Prove $ 3^n>n^2-1 $

Question

In the base case $n=0$ it's obvious that the equation holds. So, the induction hypothesis is that $3^n>n^2-1$.

The next step is of course $3^{n+1}>(n+1)^2-1=n^2+2n$

Using our assumption we have: $3^{n+1}>3n^2-3$ And I have to show that right part of this inequality is equal the right part of upper inequality.

Below is showed my process of thinking.

\begin{equation} 3^{n+1}>3n^2-3=2n^2+n\cdot n-3>2n^2+n-3 \end{equation}

And in the similar way we have the final result:

\begin{equation} 3^{n+1}>n^2+2n-3 \end{equation}

I have skipped some description and finer points but this is only sketch of a proof.

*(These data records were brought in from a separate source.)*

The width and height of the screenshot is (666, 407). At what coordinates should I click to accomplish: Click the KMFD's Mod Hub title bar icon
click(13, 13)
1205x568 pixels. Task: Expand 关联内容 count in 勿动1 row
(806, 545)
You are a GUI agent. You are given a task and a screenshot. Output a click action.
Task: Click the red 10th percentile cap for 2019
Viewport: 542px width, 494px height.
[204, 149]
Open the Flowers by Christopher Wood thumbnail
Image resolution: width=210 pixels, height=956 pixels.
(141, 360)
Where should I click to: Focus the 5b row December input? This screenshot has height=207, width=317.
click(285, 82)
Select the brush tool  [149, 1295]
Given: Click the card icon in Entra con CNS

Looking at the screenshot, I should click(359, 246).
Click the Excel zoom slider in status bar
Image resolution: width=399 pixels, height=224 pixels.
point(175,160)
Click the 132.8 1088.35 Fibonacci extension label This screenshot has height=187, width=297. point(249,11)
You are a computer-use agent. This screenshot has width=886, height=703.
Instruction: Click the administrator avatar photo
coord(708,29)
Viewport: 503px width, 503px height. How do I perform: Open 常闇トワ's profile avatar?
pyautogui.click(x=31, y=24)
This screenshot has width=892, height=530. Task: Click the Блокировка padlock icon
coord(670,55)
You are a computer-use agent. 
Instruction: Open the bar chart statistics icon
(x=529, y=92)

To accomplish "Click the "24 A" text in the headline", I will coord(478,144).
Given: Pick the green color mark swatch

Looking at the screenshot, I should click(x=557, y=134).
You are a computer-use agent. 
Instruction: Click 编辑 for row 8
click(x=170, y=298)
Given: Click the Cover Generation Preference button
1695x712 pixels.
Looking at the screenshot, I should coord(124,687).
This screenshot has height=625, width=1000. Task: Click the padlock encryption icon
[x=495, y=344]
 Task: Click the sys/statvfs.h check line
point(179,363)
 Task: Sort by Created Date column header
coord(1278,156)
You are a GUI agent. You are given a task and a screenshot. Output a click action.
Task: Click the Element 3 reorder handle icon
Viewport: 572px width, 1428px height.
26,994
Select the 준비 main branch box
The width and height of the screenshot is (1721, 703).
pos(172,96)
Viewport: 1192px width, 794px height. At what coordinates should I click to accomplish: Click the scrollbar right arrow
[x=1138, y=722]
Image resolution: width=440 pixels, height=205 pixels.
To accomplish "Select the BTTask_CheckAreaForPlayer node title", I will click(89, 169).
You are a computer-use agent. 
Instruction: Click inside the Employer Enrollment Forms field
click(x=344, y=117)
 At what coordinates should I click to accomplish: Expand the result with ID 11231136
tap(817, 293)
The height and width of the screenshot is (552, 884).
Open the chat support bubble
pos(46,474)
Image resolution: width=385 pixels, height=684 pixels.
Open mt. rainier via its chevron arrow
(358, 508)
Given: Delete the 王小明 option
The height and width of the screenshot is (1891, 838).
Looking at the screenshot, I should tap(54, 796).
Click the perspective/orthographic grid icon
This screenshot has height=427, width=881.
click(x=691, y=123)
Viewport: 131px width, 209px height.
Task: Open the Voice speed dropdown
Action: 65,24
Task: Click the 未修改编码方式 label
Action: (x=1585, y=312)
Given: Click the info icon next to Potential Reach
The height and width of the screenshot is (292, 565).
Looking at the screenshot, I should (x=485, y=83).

In according to my process of thinking. I removed one of a $n$ in this $ n\cdot n $ by knowing that $n=1$ satisfies my inequality so I can shuffle it off knowing that the left side will be greater.

My question is how to get rid of this $-3$?

Answer 1

You are trying to show $3n^2-3>(n+1)^2-1$. Your estimation failed because you did a very coarse estimation $n\cdot n>n$ twice!

Try the estimation $n^2>Cn$, where $C$ can be any constant you want.

Answer 2

The induction hypothesis is that $3^n>n^2-1$. You then want to show that $$3^{n+1}>(n+1)^2-1.$$ Indeed you can expand the right hand side to see that it suffices to show that $$3^{n+1}>n^2+2n.$$ Then a bit of rearrangement shows that this is equivalent to $$3\cdot3^n>(n^2-1)+(2n+1).$$ Given the induction hypothesis, this is equivalent to $$3\cdot3^n>3^n+2n+1.$$ And a bit more rearranging shows that this is equivalent to $$3^n>\tfrac{n+1}{2}.$$ Now you have a linear function of $n$ on the right hand side, instead of a quadratic. Can you prove this inequality by induction?